Shi et al. [19] combined low-level features obtained by Gabor filter and multiscale completed local binary patterns (MS-CLBP) with high-level features extracted from the pretrained CNN model with fine-tuning and classified ship categories on VIS images. Shi et al. [20] also proposed a classification framework, which consists of a multifeature ensemble based on convolutional neural network (ME-CNN), and improved the classification accuracy of VIS images. Zhang et al. [21] combined the pretrained VGG-16 model with gnostic fields to improve dual-band maritime ship classification performance. Santos and Bhanu [22] extracted features from the 5th convolutional layer of the pretrained VGG-19 model [9] for both VIS and IR images and proposed a decision level fusion of convolutional networks using a probabilistic model. Due to being limited by high dimension of each layer, most of these methods extracted feature from only one convolutional layer or one fully connected layer. Zhang et al. [4] exploited linear discriminant analysis (LDA) to reduce feature dimension of a convolutional layer, then presented a multifeature fusion method, which combines structure fusion with spectral regression discriminant analysis (SF-SRDA) to learn structure information of convolutional feature, and achieved a promising result. However, features of single layer cannot provide sufficient information. Besides, LDA is a supervised dimensionality reduction technology, and thus, it requires the additional class labels. Although the combination of multilayer features provides richer information, it produces higher-dimensional data and requires more calculations. To address the above problems, recursive neural networks (RNNs) [23] provide one possible solution through a systematic feature learning strategy.
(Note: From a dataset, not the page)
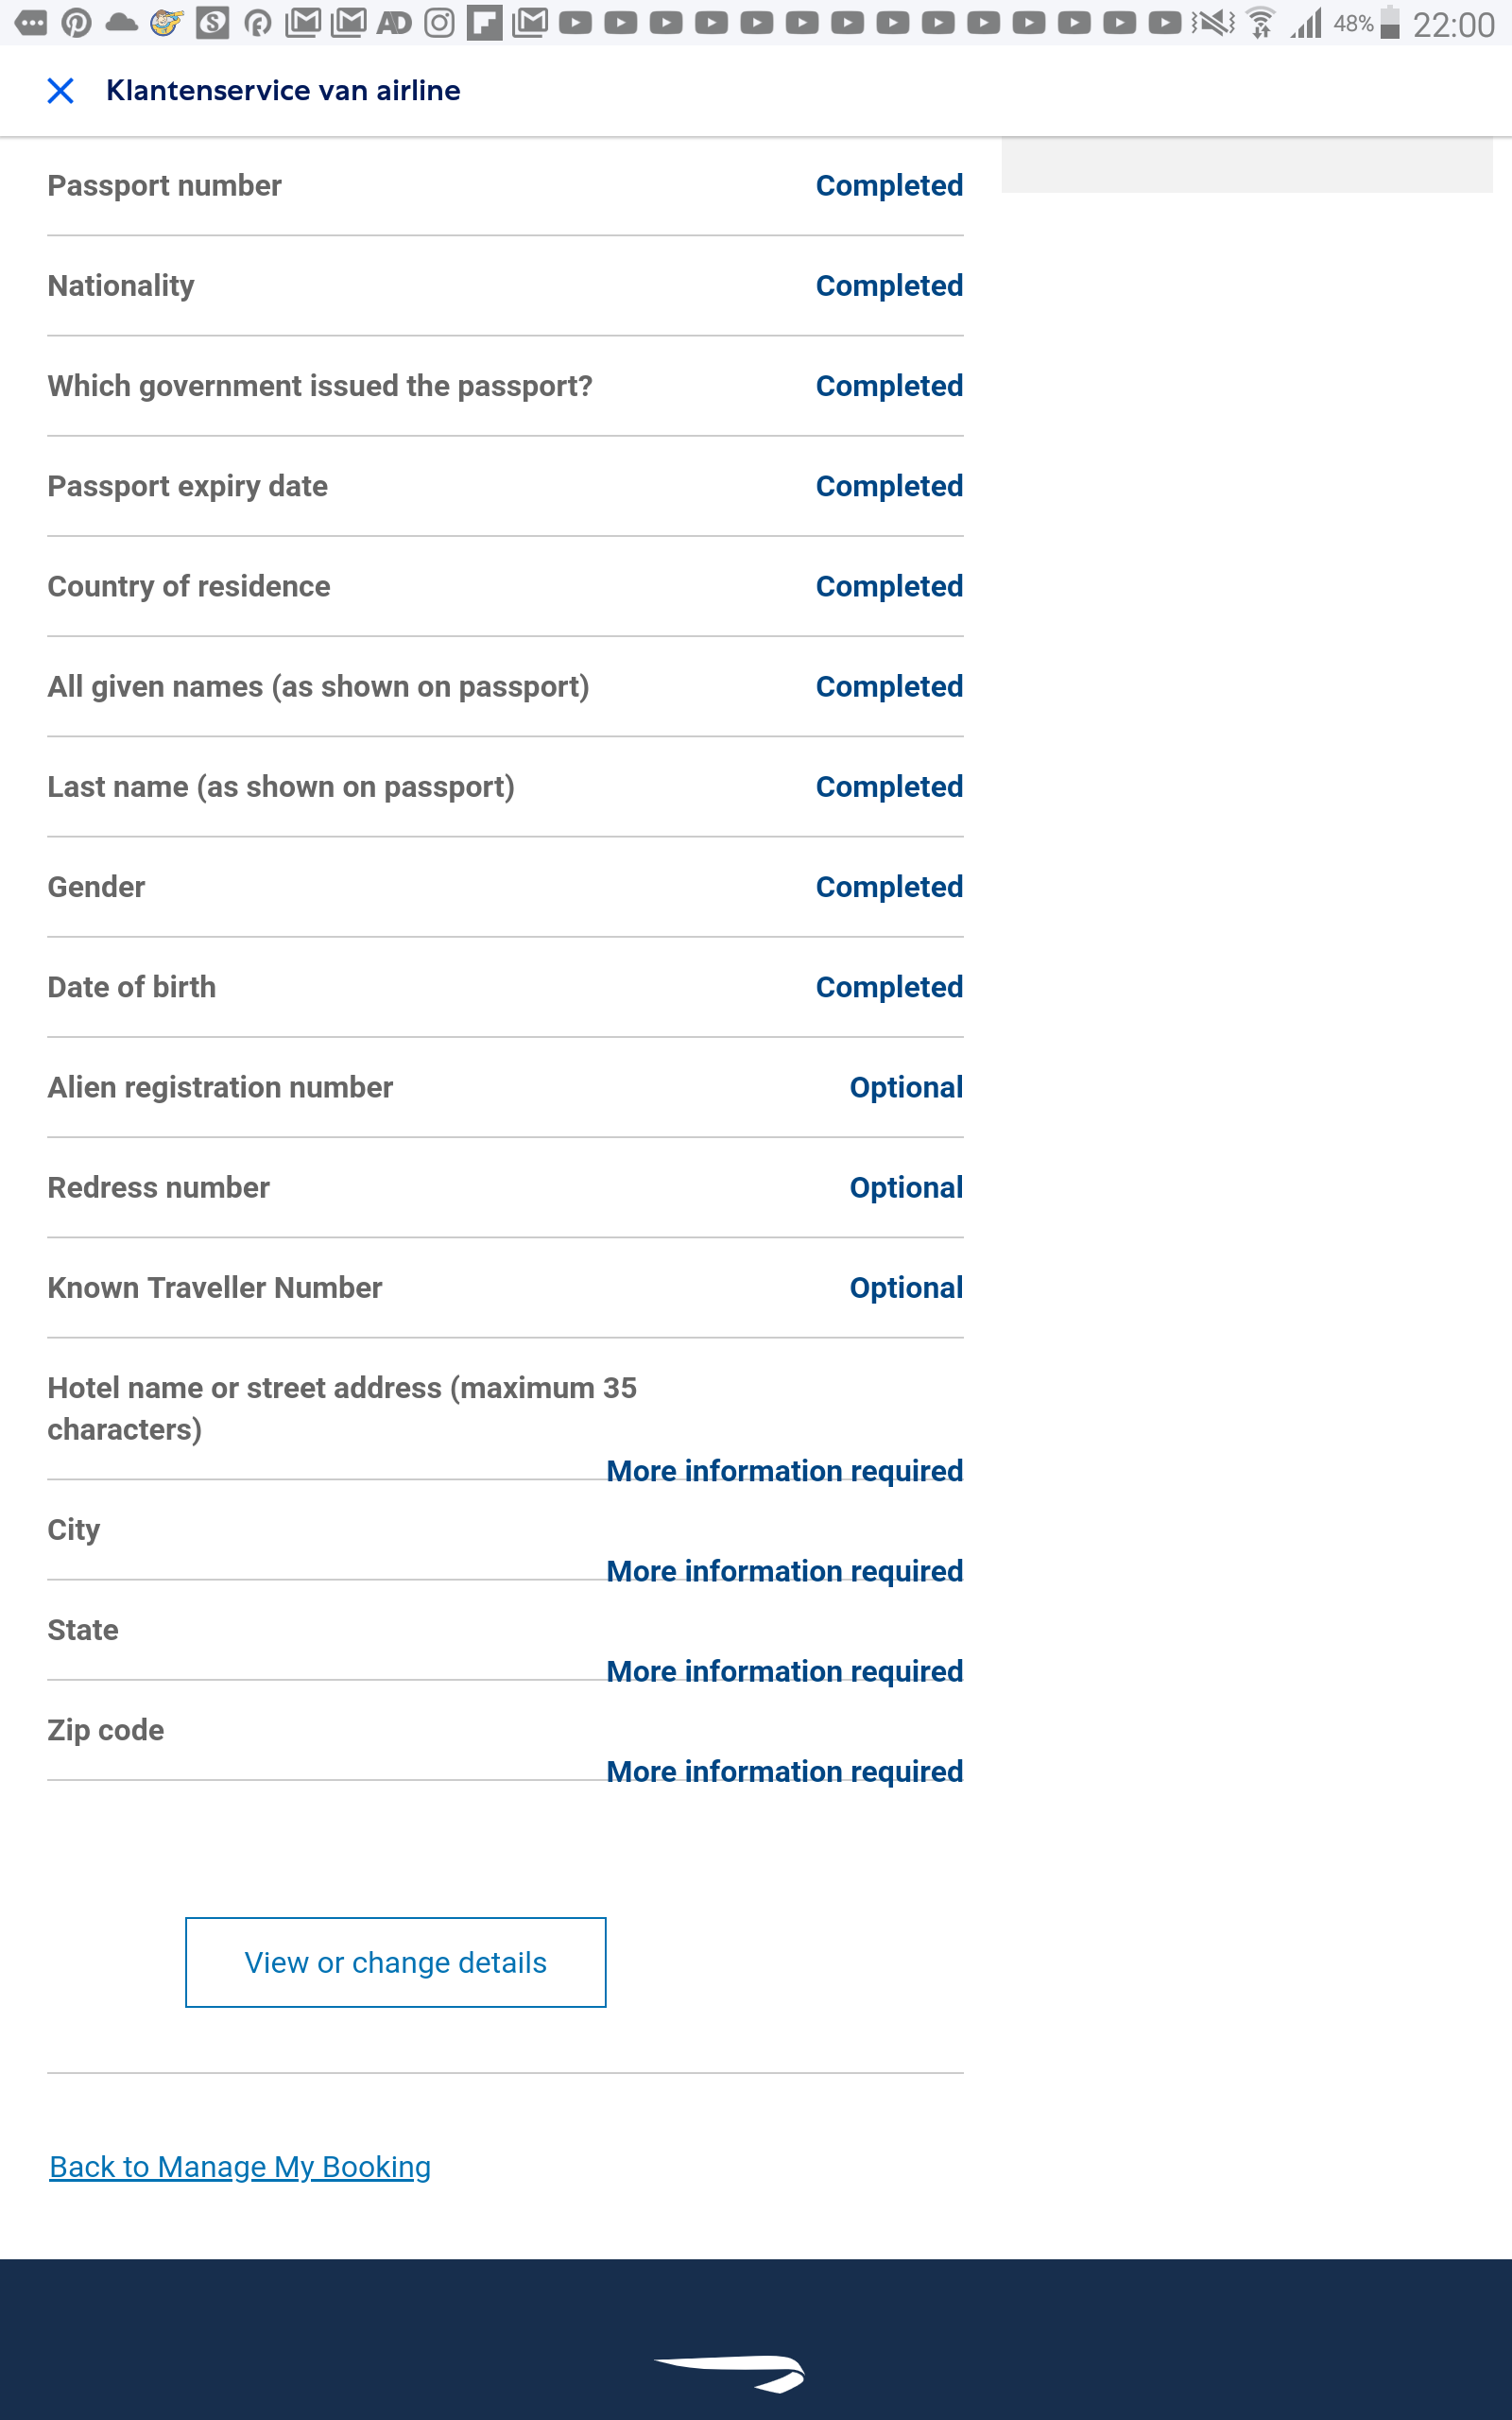Tap More information required for Hotel name
The image size is (1512, 2420).
tap(784, 1471)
RNN comprises a class of architecture in which the same set of weights is recursively applied within a structural setting and, in particular, on directed acyclic graphs [24]. The main idea of RNN is to learn distributed feature representation by exploiting the same neural network recursively in a tree structure, and it is suitable for processing structured data such as natural language processing [25]. In order to process feature extracted from CNN, a fixed-tree RNN with blocks was presented for multiclass object classification tasks in [23]. The RNN uses nonoverlapping receptive fields instead of overlapping receptive fields in CNN. Besides, it not only reduces the dimension of convolutional feature but also learns feature representation to improve classification performance. Thus, the RNN allows us to transfer information from multiple layers effectively [23]. This characteristic is particularly helpful in feature fusion of multiple layers. Recently, it is also extended to object classification [25, 26] and image super-resolution [27, 28].

In this paper, we present a multilayer convolutional feature fusion method for dual-band maritime ship classification by taking advantage of CNN and RNN. The pretrained and fine-tuned VGGNet models are used to extract convolutional feature of each band image. A number of RNNs with random weights are applied to reduce feature dimension and learn feature representation. The concatenation of low-dimensional hierarchical convolutional features provides abundant information; thus, the proposed method has the potential to significantly improve classification performance while speeding up the network adaptation process. The main contribution can be concluded as follows: (1)A multilayer convolutional feature fusion method is proposed for dual-band maritime ship classification, and three combinations of two feature extractors are investigated(2)A number of improved RNNs with random weights are exploited to reduce convolutional feature dimension and learn feature representation(3)Multilayer convolutional features of the pretrained and fine-tuned VGGNet models are fused to improve classification performance. The proposed dual-band feature fusion method achieves the best classification accuracy of 89.4% and outperforms state-of-the-art method by 1.2%

The remainder of the paper is organized as follows: the next section introduces the proposed method and improved RNN in details, Section 3 shows and analyzes the experimental results, and Section 4 draws the conclusions.

2. Proposed Method

In our work, we explore the effectiveness of using CNN together with RNNs to recognize maritime ship categories of dual-band data. Especially, the pretrained VGG-f model [29] is applied to extract raw convolutional feature, and the multiple improved RNNs are used to learn feature representation. The proposed framework is illustrated in Figure 1. As is known to all, due to over-fitting, fine-tuning directly the pretrained CNN model in small-scale dataset may not achieve the well classification performance [21]. However, fine-tuning the CNN model on specific dataset can learn specific semantic information of middle and high layers [12]. Therefore, we also take the pretrained VGG-f model with fine-tuning as feature extractor. A classification architecture forwards through five steps, as shown in Figure 1. Firstly, dual-band data including VIS and IR image is taken as the inputs. Secondly, multilevel features of each band image are extracted from the pretrained VGG-f models. Thirdly, a number of improved RNNs without training are employed to learn feature representation, which are hierarchically concatenated for each band image, respectively. Fourthly, the final feature representation of VIS and IR images is fused in the way of concatenation or summation and fed into a linear support vector machine (SVM) classifier in the last step.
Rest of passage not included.